Monday, June 19, 2017

The mingling of minds and the creative daimon


When we are passionately engaged in a creative venture - love, art or something else that is really worthwhile - we draw support from other minds and other beings, seen and unseen.
    According to the direction of our will and desire, and the depth of our work, those minds may include masters from other times and other beings
   We draw greater support the greater the challenges involved in our venture. Great spirits love great challenges.
   Whether we are aware of it or not, all our life choices are witnessed by the larger self that Yeats called the daimon. The daimon lends or withholds its immense energy from our lives according to whether we choose the big agenda or the little one. The daimon is bored by our everyday vacillations and compromises and detests us when we choose against the grand passion and the Life Work, the soul's purpose.
    The daimon loves us best, Yeats observed, when we choose to attempt “the hardest thing among those not impossible.” Jung put it even more bluntly in Memories, Dreams, Reflections“A creative person has little power over his own life. He is not free. He is captive and driven by his daimon.”
     In an important and difficult essay, Yeats suggests that we can develop a co-creative relationships with minds operating in other times or other dimensions. He gave this essay a Latin title borrowed from Virgil, Per Amica Silentia Lunae ("Through the Friendly Silence of the Moon"). Here he describes how, when he was passionately engaged in certain esoteric studies - of alchemy, of Kabbalah - previously unknown resources were given to him as if by hidden hands. When he speaks of "fellow-scholars" (in the first line of the excerpt) he is talking about minds he felt reaching to him across time, from other dimensions, called by mutual affinity.

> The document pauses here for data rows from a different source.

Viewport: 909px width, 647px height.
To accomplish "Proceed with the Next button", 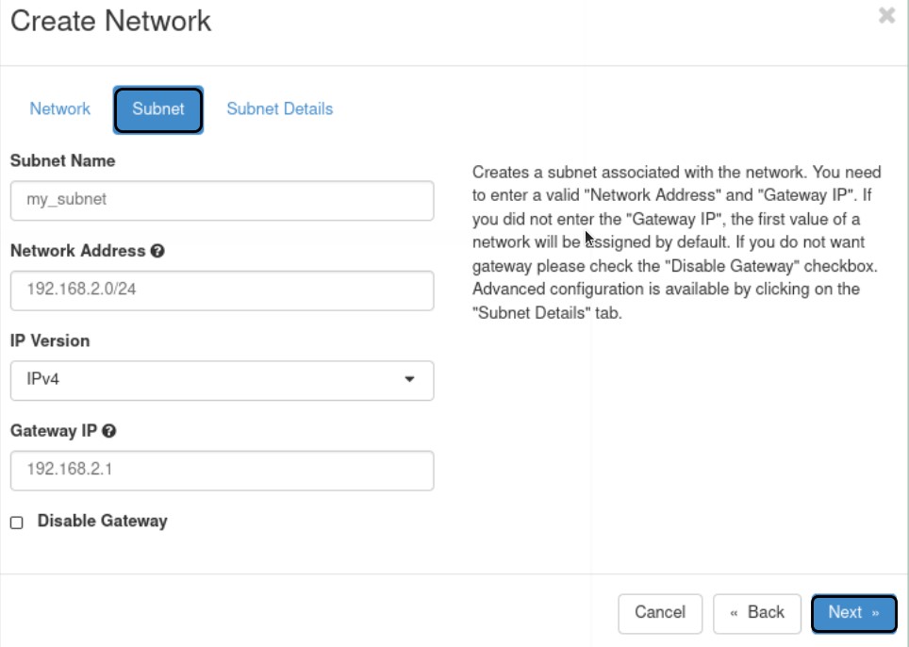I will click(853, 613).
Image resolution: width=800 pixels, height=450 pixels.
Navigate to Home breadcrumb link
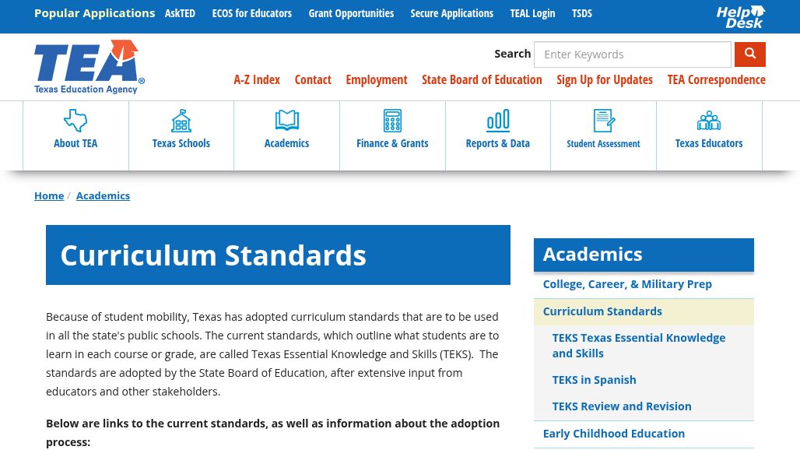(x=49, y=195)
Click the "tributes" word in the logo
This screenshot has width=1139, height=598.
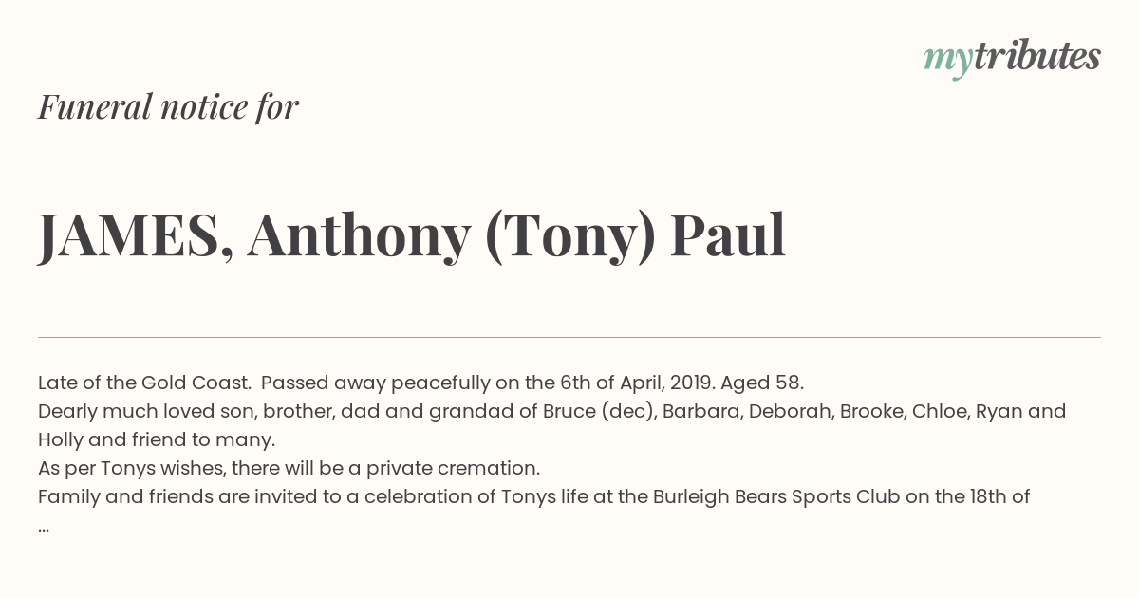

I had fellow-scholars, and now it was I and now they who made some discovery. Before the mind’s eye, whether in sleep or waking, came images that one was to discover presently in some book one had never read, and after looking in vain for explanation to the current theory of forgotten personal memory, I came to believe in a Great Memory passing on from generation to generation.
   But that was not enough, for these images showed intention and choice. They had a relation to what one knew and yet were an extension of one’s knowledge. If no mind was there, why should I suddenly come upon salt and antimony, upon the liquefaction of gold, as they were understood by the alchemists, or upon some detail of cabbalistic symbolism verified at last by a learned scholar from his never-published manuscripts, and who can have put it together so ingeniously?...
   The thought was again and again before me that this study had created a contact or mingling with minds who had followed a like study in some other age, and that these minds still saw and thought and chose. 

– W.B.Yeats, Per Amica Silentia Lunae in Mythologies (New York: Macmillan, 1959) 345-6.